■ VORGEGEBENER TEXT:
>>>

Klimahaus statt „Ocean Park“

Magistrat entschied sich für den erfolgreichen Bremer Universum-Betreiber Petri&Tiemann. Auch ein Kongress-Hotel, ein „mediterranes“ Einkaufs- und Gastro-Zentrum und eine Marina sollen Touristen ins historische Zentrum Bremerhavens locken

1995 sind Bremerhavens Stadtverordnete noch nach Genua gefahren, um sich Vorbilder für den von Peter Chermayeff geplanten „Ocean Park“ anzusehen. Bis zu 600 Millionen Mark sollte die Attraktion damals kosten. Chermayeff hatte aber kein Geld. Nachdem auch Jürg Köllmann als Projektentwickler daran scheiterte, dass keiner seine große Idee finanzieren wollte, hat Oberbürgermeister Jörg Schulz die Sache in die Hand genommen und die Ansprüche herunter gehängt: In Bremen steht das Erfolgsmodell für Bremerhaven, die Betreiber des Universum sollen ein „Klimahaus“ in Bremerhaven zum Tourismus-Magneten machen.

Aus dem offen gestalteten Foyer werden die Besucher – die Betreiber Petri&Tiemann rechnen mit 600.000 pro Jahr – in einen 100 Meter langen Tunnel eintreten, der „durch ein imposantes Spektakel aus Feuer, Wind, Feuchtigkeit, Geräuschen und Licht nach unten führt“. Am Ende des Tunnels steht Aufklärung: über die vier Elemente, über eine weltumspannende Klima-„Reise entlang des 8. Breitengrades“ und über Geschichte und Perspektive des Weltklimas.

69 Millionen Euro soll der Bau kosten. Die nimmt das Land Bremen aus dem Investitionssonderprogramm. Petri&Tiemann haben nicht nur das Konzept entwickelt, sondern wollen auch als Betreiber ins Risiko gehen – mit wieviel eigenem Kapital, teilte der Magistrat nicht mit. Dennoch heißt es in der Pressemitteilung, dieses Modell sei „ohne weitere Folgekosten für die öffentliche Hand.“

Immerhin haben die Betreiber mit dem Universum bewiesen, dass sie von dieser Art „Science Center“ etwas verstehen. 510.000 Besucher zählte die Bremer Schwester des geplanten Klimahauses im ersten Betriebsjahr – mit offenbar steigender Tendenz: Die Besucherzahlen im Mai lagen um 10.000 über denen des Mai 2001, und es gibt zunehmend Wiederholungsbesucher, weiß man beim Universum. Weil es eben viel zu sehen gibt – das Konzept „Edutainment“ geht da auf. In den Ferien füllen Touristen die gigantische Muschel, in der Schulzeit stehen auch die Schulklassen Schlange.

<<<

■ ZU BEARBEITENDE AUFGABEN:
A. Erklären Sie mit ein bis drei Sätzen, worauf der Text über das Klimahaus in Bremerhaven die steigende Zahl von Wiederholungsbesuchern im Universum zurückführt.
B. Knüpfen Sie an den Text über das Klimahaus in Bremerhaven an und führen Sie ihn nach seinem letzten Satz weiter.

[Einträge aus einem Datensatz]
>>>

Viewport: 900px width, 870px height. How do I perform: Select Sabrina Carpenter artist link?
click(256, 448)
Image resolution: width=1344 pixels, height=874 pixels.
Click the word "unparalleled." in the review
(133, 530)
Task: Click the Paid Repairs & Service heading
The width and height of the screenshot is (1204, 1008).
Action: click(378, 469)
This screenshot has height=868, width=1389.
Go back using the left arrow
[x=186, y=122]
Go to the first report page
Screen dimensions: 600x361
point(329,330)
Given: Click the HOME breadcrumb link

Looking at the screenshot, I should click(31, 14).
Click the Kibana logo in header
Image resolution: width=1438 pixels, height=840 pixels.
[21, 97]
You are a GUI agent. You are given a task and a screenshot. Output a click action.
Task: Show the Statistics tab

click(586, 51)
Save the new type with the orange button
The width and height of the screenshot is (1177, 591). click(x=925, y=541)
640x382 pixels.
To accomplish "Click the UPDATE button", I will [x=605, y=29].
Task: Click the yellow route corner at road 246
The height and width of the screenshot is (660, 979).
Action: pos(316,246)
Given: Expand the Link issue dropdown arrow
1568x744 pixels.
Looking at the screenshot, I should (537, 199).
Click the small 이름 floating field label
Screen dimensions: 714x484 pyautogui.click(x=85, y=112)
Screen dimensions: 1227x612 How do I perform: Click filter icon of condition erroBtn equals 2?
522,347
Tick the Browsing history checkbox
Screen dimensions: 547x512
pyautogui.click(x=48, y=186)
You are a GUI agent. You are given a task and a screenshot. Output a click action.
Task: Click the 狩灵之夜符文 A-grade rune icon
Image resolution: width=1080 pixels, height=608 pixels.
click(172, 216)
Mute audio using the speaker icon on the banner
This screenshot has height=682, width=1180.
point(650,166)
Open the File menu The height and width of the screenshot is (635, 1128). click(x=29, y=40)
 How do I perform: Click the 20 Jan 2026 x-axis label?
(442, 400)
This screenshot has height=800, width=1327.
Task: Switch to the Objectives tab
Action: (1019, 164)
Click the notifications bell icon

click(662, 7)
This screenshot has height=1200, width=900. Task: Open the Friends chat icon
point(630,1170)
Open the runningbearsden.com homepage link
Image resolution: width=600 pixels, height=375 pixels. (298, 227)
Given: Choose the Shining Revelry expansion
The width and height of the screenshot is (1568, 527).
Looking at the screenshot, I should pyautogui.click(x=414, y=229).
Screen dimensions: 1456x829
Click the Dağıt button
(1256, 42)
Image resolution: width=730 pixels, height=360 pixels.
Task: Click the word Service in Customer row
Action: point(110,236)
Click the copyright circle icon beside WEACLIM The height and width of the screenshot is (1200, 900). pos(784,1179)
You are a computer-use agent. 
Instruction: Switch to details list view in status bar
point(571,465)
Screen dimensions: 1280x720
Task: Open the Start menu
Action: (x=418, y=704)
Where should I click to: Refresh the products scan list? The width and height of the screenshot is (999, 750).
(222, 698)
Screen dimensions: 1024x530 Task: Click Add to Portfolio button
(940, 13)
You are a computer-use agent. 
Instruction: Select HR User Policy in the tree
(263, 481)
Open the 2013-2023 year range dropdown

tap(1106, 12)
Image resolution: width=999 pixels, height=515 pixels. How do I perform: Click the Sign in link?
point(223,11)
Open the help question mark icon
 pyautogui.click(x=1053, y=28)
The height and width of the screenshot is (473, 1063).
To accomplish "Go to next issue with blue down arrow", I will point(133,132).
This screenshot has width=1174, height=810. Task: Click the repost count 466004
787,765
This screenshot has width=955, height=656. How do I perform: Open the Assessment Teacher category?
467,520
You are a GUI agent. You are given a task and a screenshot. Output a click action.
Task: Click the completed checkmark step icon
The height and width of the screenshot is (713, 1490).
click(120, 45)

<<<

■ LÖSUNGEN DER AUFGABEN:
A. Im Universum gibt es viel zu sehen. Deshalb kommen zunehmend Besucher wieder, und das Konzept „Edutainment“ geht auf.

B.
Dabei steht das Universum allein im Bremer Technologiepark, in Bremerhaven soll es neben dem architektonisch ähnlich „herausgehobenen“ Klimahaus das Einkaufszentrum Mediterraneum geben und eine Marina, insgesamt soll das historische Bremerhavener Stadtgebiet „Alter/Neuer Hafen“ zwischen dem Zoo am Meer und dem Schifffahrtsmuseeum zum „Tourismusmagneten“ werden. Ein Kongress-Hotel, das – wie das Hotel am Universum – von Zechbau betrieben werden soll, und gastronomische Abgebote unter dem Dach des „Mediterraneum“ sollen das Angebot abrunden. Auch „Wohnen am Wasser“ soll es dann in diesem Bereich in Bremerhaven geben.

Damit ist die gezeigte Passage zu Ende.